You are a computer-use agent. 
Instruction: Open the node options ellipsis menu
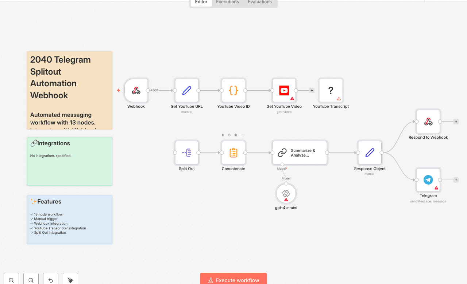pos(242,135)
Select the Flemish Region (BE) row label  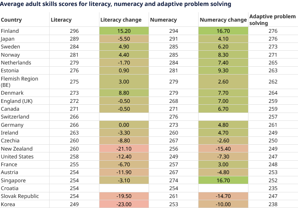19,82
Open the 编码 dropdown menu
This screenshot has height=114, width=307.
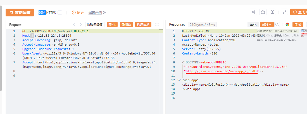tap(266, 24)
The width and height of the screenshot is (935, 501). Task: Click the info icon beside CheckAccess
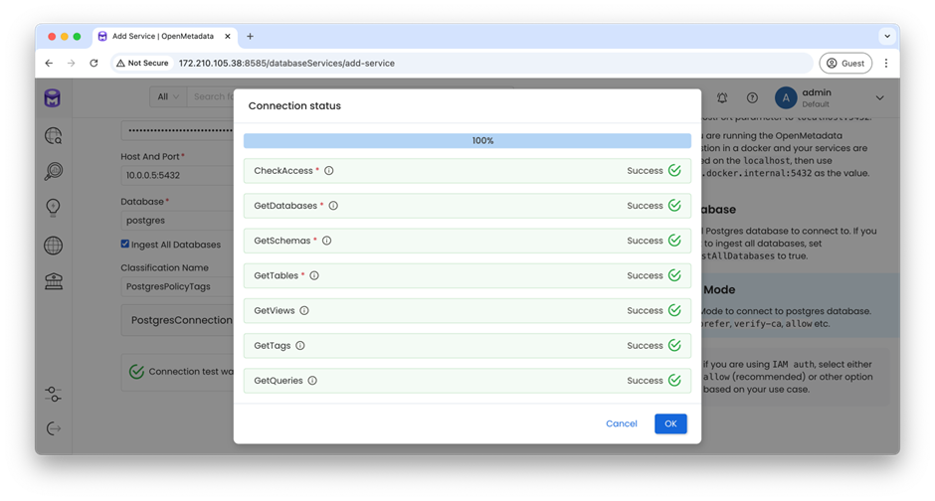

^^^^^^^^

● **What is being asked**
Pictures stay out. Return exactly the lines from the one with "Open the 编码 dropdown menu" through the last line of the data.

● **Response for this exercise**
Open the 编码 dropdown menu
This screenshot has height=114, width=307.
tap(266, 24)
The width and height of the screenshot is (935, 501). Task: Click the info icon beside CheckAccess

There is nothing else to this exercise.